### Job
Rewrite the data below as a JSON list of strings, with one string for each line and no blank lines.

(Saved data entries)

════════════════════

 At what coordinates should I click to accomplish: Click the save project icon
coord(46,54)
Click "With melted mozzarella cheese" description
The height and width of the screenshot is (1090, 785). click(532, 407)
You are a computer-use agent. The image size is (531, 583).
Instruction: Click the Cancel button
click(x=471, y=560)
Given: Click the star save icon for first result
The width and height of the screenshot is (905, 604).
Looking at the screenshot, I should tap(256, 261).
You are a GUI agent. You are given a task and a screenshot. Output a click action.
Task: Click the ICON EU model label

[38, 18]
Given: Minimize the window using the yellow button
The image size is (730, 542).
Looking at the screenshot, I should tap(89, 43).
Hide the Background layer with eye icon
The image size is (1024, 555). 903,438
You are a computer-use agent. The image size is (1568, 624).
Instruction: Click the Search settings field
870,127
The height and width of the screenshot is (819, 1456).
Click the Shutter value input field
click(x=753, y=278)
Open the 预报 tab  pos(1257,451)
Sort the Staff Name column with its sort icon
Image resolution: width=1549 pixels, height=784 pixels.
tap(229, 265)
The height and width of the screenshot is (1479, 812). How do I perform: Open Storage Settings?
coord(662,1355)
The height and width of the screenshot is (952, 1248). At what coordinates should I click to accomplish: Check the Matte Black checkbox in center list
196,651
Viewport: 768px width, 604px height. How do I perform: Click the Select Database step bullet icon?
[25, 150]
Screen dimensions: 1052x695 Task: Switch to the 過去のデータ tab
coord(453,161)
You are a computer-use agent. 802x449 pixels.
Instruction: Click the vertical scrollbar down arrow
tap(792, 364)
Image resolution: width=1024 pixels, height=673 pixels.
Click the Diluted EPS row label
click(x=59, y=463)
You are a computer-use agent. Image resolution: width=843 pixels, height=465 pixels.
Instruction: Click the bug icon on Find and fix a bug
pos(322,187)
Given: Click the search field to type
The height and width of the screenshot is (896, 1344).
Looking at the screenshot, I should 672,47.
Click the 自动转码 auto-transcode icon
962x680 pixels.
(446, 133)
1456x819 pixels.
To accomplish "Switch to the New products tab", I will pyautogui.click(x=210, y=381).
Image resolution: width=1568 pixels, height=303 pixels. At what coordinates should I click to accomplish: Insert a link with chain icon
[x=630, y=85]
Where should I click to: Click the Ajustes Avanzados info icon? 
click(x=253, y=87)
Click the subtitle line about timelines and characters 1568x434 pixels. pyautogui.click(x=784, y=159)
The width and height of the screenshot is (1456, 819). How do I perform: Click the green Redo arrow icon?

════════════════════

### Result
[
  " At what coordinates should I click to accomplish: Click the save project icon",
  "coord(46,54)",
  "Click \"With melted mozzarella cheese\" description",
  "The height and width of the screenshot is (1090, 785). click(532, 407)",
  "You are a computer-use agent. The image size is (531, 583).",
  "Instruction: Click the Cancel button",
  "click(x=471, y=560)",
  "Given: Click the star save icon for first result",
  "The width and height of the screenshot is (905, 604).",
  "Looking at the screenshot, I should tap(256, 261).",
  "You are a GUI agent. You are given a task and a screenshot. Output a click action.",
  "Task: Click the ICON EU model label",
  "[38, 18]",
  "Given: Minimize the window using the yellow button",
  "The image size is (730, 542).",
  "Looking at the screenshot, I should tap(89, 43).",
  "Hide the Background layer with eye icon",
  "The image size is (1024, 555). 903,438",
  "You are a computer-use agent. The image size is (1568, 624).",
  "Instruction: Click the Search settings field",
  "870,127",
  "The height and width of the screenshot is (819, 1456).",
  "Click the Shutter value input field",
  "click(x=753, y=278)",
  "Open the 预报 tab  pos(1257,451)",
  "Sort the Staff Name column with its sort icon",
  "Image resolution: width=1549 pixels, height=784 pixels.",
  "tap(229, 265)",
  "The height and width of the screenshot is (1479, 812). How do I perform: Open Storage Settings?",
  "coord(662,1355)",
  "The height and width of the screenshot is (952, 1248). At what coordinates should I click to accomplish: Check the Matte Black checkbox in center list",
  "196,651",
  "Viewport: 768px width, 604px height. How do I perform: Click the Select Database step bullet icon?",
  "[25, 150]",
  "Screen dimensions: 1052x695 Task: Switch to the 過去のデータ tab",
  "coord(453,161)",
  "You are a computer-use agent. 802x449 pixels.",
  "Instruction: Click the vertical scrollbar down arrow",
  "tap(792, 364)",
  "Image resolution: width=1024 pixels, height=673 pixels.",
  "Click the Diluted EPS row label",
  "click(x=59, y=463)",
  "You are a computer-use agent. Image resolution: width=843 pixels, height=465 pixels.",
  "Instruction: Click the bug icon on Find and fix a bug",
  "pos(322,187)",
  "Given: Click the search field to type",
  "The height and width of the screenshot is (896, 1344).",
  "Looking at the screenshot, I should 672,47.",
  "Click the 自动转码 auto-transcode icon",
  "962x680 pixels.",
  "(446, 133)",
  "1456x819 pixels.",
  "To accomplish \"Switch to the New products tab\", I will pyautogui.click(x=210, y=381).",
  "Image resolution: width=1568 pixels, height=303 pixels. At what coordinates should I click to accomplish: Insert a link with chain icon",
  "[x=630, y=85]",
  "Where should I click to: Click the Ajustes Avanzados info icon? ",
  "click(x=253, y=87)",
  "Click the subtitle line about timelines and characters 1568x434 pixels. pyautogui.click(x=784, y=159)",
  "The width and height of the screenshot is (1456, 819). How do I perform: Click the green Redo arrow icon?"
]